„Pardon wird nicht gegeben“

Susanne Kuß legt mit „Deutsches Militär auf kolonialen Kriegsschauplätzen“ eine gut recherchierte Studie zu den deutschen Kolonialkriegen vor

Von Klaus-Jürgen BremmRSS-Newsfeed neuer Artikel von Klaus-Jürgen Bremm

Besprochene Bücher / Literaturhinweise

Das Phänomen der so genannten asymmetrischen Kriegführung ist keineswegs neu. Schon vor mehr als hundert Jahren waren die europäischen Großmächte und selbst die Vereinigten Staaten (auf den Philippinnen) in zahllose Konflikte in ihren Kolonien und Protektoraten verwickelt, in denen sie ihre imperialen Ansprüche gegen technisch und numerisch unterlegene Rebellengruppen durchsetzen mussten. Die Grenze zwischen einfachen Polizeiaktionen und längeren Feldzügen war oft fließend. Die Forschung bezeichnet diese Form der Kriegführung immer noch als Kolonialkriege, auch wenn ihre begriffliche Eingrenzung nicht unproblematisch ist.
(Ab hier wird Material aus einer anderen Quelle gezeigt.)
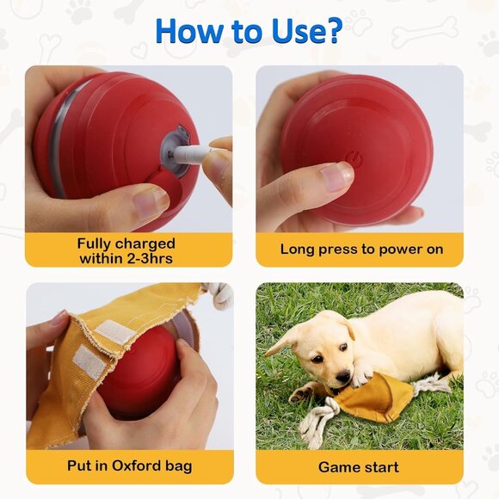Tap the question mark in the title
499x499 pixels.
click(x=333, y=31)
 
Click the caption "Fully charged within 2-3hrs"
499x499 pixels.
click(x=127, y=250)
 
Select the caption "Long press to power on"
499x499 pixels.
click(x=361, y=250)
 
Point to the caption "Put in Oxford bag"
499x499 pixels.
click(x=129, y=466)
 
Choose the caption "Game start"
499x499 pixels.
click(x=359, y=467)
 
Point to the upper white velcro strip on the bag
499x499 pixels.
click(x=114, y=330)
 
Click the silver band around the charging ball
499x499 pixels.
click(x=59, y=138)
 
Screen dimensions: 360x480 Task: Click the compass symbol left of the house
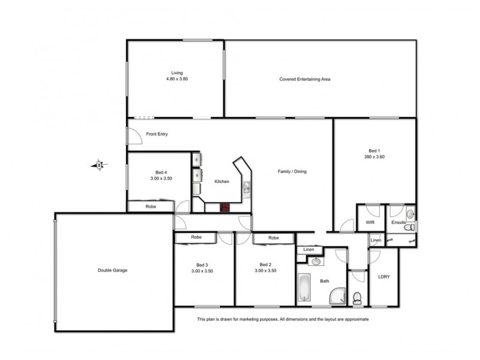point(98,164)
Auch das Deutsche Reich hatte als sekundäre und späte Kolonialmacht drei größere Konflikte auszutragen, in denen es ausnahmslos zu einer ungewöhnlichen Gewalteskalation vor allem gegen die Zivilbevölkerung kam. Die Freiburger Historikerin Susanne Kuß hat nun in ihrer systematisch angelegten Untersuchung „Deutsches Militär auf kolonialen Kriegsschauplätzen“ außer der deutschen Beteiligung am „Boxerkrieg“ auch den Herero- und Namakrieg in Südwestafrika sowie die Niederwerfung des Majimaji-Aufstandes in Ostafrika aufgegriffen und nach den komplexen Bedingungen gefragt, unter denen sich der Einsatz militärischer Gewalt in einem ungewohnten Umfeld entgrenzte und sogar – wie im Falle der namibischen Hereros – in einen geplanten und ansatzweise realisierten Genozid ausartete.
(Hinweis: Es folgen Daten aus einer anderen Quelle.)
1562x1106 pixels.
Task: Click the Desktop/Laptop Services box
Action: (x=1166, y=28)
Hierbei widerspricht sie vor allem dem zuletzt in der Forschung gern artikulierten Ansatz, der koloniale Genozid sei ein Vorläufer des späteren rassistischen Massenmords im „Dritten Reich“ gewesen. Kuß kann überzeugend nachweisen, dass sich eine „Tradition“ genozidaler Kriegführung über den bald danach einsetzenden Ersten Weltkrieg und die Weimarer Republik bis hin zum „Dritten Reich“ nicht bilden konnte, da allein die geringe Zahl der Kolonialkriegsteilnehmer im Vergleich zu den deutschen Gesamtstreitkräften eine breite Adaption kolonialer Kriegspraktiken ausschloss. Auch wurden die deutschen Kolonialkriege weder in der Reichswehr noch später in der Wehrmacht besonders rezipiert. Allenfalls in den späteren Freikorps spielten einige deutsche Kolonialoffiziere eine prägende Rolle und ihr Verhalten im Baltikum wies dann auch, so die Verfasserin, erkennbare Parallelen zur kolonialen Kriegspraxis auf. Insbesondere das selbständige Handeln der Akteure bis hin zur befehlswidrigen Eigenmächtigkeit schien auf eine frühere koloniale Kriegspraxis zu verweisen.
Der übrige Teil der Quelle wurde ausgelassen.